Enfermedades producidas por los platelmintos


Esquistosomiasis o Bilharziosis
Bajo este nombre se conoce a un grupo de enfermedades causadas por la infección en seres humanos de parásitos del tipo duelas, pertenecientes al género Schistosoma. Muy extendidas en los países tropicales y subtropicales, son muy raras en los climas templados. En todo el mundo están afectadas entre 150 y 200 millones de personas. Las duelas presentan un ciclo vital complejo: los adultos parasitan a un mamífero, por lo general humano, y las larvas viven en algunas especies de caracoles. Los huevos eliminados del huésped se transforman en larvas inmaduras en el agua fresca. Estas larvas, llamadas miracidios, invaden a los caracoles, su huésped intermedio, y se transforman en larvas maduras llamadas cercarias, y vuelven al agua. En este estadio penetran en la piel del mamífero, emigrando por los vasos sanguíneos hasta determinados capilares específicos mientras terminan de transformarse en adultos. Llegada esta etapa ponen huevos (Barnes 1992).


Teniasis
Se denomina así a la infección del intestino humano causada por distintas especies de tenia. La Taenia saginata se adquiere al ingerir carne de vaca cruda o poco cocinada y es común en América del Sur y del Norte, África y partes de Asia. La Taenia solium se contrae al comer cerdo crudo o poco cocinado y se encuentra en Suráfrica, América Central y del Sur y partes de Asia. Las larvas viven en el ganado vacuno o en los cerdos que ingieren los huevos; el ser humano es el huésped definitivo de estas tenias. Los síntomas consisten en trastornos gastrointestinales, náuseas y pérdida de peso. La enfermedad se suele diagnosticar cuando se encuentran en las heces segmentos del parásito que contienen huevos. El tratamiento es farmacológico y la tenia se elimina por las heces un día o dos después de iniciar el tratamiento.
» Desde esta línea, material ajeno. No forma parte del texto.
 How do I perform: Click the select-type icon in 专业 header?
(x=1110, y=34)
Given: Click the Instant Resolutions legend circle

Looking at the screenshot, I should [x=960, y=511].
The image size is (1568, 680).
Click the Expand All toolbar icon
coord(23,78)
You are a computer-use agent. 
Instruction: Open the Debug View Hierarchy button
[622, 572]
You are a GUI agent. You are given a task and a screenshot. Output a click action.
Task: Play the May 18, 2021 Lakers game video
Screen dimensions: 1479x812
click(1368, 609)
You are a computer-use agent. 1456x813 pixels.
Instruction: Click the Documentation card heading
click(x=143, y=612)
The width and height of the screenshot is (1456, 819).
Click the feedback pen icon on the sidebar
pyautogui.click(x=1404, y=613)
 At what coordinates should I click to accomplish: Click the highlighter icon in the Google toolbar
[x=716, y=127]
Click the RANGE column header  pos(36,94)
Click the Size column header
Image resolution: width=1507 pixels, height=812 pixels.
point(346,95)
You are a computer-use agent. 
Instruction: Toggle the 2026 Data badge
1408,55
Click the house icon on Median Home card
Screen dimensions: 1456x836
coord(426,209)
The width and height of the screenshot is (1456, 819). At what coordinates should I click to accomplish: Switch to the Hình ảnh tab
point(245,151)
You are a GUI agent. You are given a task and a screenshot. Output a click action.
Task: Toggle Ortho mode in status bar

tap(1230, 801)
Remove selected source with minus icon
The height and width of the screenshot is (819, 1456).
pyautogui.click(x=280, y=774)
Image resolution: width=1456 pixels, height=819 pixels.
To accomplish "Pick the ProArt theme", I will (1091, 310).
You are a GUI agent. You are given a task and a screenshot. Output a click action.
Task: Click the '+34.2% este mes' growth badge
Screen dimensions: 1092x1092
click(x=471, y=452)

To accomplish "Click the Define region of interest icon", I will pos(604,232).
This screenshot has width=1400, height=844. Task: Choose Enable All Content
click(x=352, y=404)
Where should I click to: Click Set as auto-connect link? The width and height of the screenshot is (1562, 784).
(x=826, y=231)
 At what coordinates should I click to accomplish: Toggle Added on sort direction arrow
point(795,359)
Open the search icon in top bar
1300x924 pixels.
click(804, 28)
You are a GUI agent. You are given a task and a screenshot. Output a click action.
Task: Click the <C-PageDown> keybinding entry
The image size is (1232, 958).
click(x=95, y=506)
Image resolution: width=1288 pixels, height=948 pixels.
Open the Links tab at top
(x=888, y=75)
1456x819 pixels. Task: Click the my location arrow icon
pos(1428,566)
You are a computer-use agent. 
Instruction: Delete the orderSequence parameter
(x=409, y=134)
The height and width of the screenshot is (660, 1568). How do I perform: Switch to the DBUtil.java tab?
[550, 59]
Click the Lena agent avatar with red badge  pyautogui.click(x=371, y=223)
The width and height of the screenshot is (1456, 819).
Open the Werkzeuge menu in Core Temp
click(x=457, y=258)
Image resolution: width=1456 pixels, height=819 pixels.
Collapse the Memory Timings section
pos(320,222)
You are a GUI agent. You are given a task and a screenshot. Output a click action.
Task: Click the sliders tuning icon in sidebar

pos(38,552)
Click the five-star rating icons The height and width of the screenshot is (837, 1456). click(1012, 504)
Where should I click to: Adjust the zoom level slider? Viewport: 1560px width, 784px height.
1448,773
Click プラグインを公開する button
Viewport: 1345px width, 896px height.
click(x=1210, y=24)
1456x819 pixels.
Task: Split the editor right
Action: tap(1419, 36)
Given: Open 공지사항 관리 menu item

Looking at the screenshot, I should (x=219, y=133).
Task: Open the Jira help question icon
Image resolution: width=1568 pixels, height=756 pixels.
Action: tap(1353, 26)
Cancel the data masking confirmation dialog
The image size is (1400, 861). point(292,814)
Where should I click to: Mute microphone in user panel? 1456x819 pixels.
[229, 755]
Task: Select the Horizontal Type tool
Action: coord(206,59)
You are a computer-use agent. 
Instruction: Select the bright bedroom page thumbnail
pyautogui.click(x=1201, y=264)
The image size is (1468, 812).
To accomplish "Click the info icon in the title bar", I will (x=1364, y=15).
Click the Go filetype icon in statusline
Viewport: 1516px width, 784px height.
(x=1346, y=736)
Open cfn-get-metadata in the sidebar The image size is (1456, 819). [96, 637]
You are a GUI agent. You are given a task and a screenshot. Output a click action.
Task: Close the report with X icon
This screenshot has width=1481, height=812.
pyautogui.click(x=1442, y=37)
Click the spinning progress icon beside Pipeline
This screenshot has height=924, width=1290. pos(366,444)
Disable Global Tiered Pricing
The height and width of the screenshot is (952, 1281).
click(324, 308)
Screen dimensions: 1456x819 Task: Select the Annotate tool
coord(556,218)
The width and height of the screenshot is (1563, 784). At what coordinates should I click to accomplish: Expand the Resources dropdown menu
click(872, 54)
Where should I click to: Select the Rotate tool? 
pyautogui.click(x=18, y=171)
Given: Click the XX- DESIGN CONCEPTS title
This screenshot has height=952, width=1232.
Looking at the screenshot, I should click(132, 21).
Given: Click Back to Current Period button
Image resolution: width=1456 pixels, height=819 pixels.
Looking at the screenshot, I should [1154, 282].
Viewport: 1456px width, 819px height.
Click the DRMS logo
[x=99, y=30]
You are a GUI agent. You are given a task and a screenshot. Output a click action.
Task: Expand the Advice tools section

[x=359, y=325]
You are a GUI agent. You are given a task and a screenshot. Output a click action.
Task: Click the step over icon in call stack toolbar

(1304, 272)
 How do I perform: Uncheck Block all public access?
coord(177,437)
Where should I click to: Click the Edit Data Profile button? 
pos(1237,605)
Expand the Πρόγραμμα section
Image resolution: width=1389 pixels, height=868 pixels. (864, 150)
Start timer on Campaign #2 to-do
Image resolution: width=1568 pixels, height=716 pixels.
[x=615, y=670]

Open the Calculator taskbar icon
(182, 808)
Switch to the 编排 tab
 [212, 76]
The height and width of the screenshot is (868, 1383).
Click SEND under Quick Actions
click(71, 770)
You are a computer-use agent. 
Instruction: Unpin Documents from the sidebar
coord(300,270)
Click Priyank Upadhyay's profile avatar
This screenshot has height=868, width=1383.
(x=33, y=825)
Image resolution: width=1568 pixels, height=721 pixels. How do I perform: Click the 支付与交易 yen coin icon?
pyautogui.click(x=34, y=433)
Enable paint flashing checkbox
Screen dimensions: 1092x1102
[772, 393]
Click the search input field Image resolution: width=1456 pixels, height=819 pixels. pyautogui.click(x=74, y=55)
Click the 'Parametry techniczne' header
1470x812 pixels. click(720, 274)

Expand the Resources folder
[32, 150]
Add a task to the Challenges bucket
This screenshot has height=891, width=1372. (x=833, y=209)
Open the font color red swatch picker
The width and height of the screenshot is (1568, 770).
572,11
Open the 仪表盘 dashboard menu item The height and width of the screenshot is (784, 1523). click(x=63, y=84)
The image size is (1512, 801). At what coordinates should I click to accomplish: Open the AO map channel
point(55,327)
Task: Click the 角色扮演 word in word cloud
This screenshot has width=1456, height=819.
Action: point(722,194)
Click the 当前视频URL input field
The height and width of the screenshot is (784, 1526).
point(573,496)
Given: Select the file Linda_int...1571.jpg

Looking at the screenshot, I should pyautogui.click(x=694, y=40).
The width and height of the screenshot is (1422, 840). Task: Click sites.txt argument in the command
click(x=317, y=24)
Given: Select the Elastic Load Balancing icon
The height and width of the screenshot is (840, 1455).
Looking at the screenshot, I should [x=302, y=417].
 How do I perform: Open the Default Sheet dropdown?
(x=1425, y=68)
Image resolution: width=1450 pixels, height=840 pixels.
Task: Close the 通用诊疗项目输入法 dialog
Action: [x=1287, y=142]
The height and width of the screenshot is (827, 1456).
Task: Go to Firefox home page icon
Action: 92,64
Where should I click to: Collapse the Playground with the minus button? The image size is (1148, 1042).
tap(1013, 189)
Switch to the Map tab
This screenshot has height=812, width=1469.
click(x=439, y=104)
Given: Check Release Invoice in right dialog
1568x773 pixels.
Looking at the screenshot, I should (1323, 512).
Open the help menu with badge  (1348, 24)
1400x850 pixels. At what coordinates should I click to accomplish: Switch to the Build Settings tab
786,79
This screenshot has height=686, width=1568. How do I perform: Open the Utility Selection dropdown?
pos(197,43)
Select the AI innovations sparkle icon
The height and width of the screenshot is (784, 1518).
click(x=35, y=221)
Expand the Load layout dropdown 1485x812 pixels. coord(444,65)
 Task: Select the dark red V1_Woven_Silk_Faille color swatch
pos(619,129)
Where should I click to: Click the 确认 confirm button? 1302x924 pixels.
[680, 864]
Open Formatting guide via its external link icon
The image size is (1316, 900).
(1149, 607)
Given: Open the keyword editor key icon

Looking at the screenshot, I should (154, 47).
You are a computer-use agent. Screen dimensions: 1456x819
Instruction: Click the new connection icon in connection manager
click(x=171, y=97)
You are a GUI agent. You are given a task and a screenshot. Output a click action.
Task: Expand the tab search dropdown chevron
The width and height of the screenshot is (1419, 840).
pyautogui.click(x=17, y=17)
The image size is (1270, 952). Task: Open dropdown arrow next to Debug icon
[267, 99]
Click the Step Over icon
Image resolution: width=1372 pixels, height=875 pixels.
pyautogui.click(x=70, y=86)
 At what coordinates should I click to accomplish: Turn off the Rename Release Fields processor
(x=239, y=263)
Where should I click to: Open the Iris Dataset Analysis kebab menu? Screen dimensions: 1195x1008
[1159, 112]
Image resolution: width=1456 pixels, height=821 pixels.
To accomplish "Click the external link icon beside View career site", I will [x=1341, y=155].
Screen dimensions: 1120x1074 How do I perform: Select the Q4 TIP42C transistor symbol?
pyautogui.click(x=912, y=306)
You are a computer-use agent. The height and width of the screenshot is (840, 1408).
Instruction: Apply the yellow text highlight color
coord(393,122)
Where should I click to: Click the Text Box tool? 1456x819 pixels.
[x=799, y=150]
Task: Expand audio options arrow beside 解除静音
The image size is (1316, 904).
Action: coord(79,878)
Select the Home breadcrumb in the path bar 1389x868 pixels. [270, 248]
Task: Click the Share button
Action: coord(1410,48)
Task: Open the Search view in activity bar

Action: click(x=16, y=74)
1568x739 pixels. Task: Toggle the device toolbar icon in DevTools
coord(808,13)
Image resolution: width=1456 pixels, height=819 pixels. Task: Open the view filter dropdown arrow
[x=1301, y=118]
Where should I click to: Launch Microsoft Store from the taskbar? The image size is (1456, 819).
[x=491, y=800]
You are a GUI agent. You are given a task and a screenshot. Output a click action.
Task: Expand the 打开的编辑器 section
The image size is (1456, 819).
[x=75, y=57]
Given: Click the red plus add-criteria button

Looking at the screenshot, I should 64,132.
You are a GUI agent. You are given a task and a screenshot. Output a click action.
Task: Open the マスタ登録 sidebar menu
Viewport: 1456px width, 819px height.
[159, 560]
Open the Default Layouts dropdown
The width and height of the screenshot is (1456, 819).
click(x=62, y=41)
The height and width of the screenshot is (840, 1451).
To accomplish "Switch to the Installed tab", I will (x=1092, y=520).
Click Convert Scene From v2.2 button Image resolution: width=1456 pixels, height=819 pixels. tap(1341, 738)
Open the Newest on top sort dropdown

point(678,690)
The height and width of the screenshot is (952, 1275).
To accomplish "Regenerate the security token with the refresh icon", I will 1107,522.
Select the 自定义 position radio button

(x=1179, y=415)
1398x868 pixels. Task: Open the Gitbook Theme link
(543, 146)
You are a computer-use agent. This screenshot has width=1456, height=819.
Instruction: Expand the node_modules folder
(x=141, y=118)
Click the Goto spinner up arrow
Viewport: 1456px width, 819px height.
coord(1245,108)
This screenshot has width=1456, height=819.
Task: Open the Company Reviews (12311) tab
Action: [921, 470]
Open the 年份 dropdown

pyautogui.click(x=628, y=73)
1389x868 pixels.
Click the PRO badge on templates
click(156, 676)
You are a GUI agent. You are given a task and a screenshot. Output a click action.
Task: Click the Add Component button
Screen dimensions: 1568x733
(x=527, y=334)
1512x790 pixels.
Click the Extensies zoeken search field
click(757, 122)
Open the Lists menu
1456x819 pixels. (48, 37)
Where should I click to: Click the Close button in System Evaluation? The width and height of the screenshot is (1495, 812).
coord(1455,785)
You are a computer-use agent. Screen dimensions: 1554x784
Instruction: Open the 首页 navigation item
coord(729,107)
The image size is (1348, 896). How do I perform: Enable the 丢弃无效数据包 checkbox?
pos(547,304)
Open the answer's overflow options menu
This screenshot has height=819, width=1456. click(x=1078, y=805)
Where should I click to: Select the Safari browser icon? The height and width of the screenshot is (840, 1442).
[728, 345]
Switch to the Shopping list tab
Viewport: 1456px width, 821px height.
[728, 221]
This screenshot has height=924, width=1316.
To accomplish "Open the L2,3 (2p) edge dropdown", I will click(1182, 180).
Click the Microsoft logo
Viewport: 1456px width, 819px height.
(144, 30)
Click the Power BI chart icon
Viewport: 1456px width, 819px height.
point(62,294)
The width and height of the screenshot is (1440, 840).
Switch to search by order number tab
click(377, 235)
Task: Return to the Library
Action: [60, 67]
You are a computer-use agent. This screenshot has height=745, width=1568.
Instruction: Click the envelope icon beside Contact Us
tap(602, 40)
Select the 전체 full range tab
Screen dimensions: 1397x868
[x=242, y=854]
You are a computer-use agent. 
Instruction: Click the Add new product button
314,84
La tenia del perro (Echinococcus granulosus) y otras del género Echinococcus producen la hidatidosis, que es a menudo asintomática (no produce síntomas aparentes en el hombre). Se extiende por toda Europa (excepto Escandinavia), Asia, norte y este de África, sur y oeste de América, Canadá y Australasia. La incidencia de esta infección, que en general está descendiendo en todo el mundo, es más elevada en poblaciones rurales, así como en aquellas en contacto con perros. El ciclo vital de estas tenias suele incluir al perro y a la oveja, pero también puede incluir a zorros, lobos o chacales en lugar de perros, y a numerosos herbívoros (camellos, canguros, búfalos y cerdos) en lugar de la oveja. Al ingerir la carne de los animales infectados, el ser humano se convierte en un huésped accidental. Cuando los huevos alcanzan el intestino humano se convierten en embriones con tres pares de ganchos en su cabeza. Estos embriones atraviesan la pared intestinal y alcanzan el torrente sanguíneo desde donde llegan hasta los pulmones, el hígado o cualquier otro órgano. Cuando los embriones alcanzan un órgano, forman quistes, llamados hidatídicos, con una cubierta elástica, que crecen con el embrión en su interior hasta alcanzar los 20 mm, aunque se han observado quistes mayores. Por lo general, estos quistes se detectan sólo después de la muerte o de forma accidental. Sin embargo, pueden llegar a producir síntomas dependiendo de su localización. Por ejemplo, si se sitúan en el pulmón provocan tos y si lo hacen en el hígado dolor (Barnes 1992).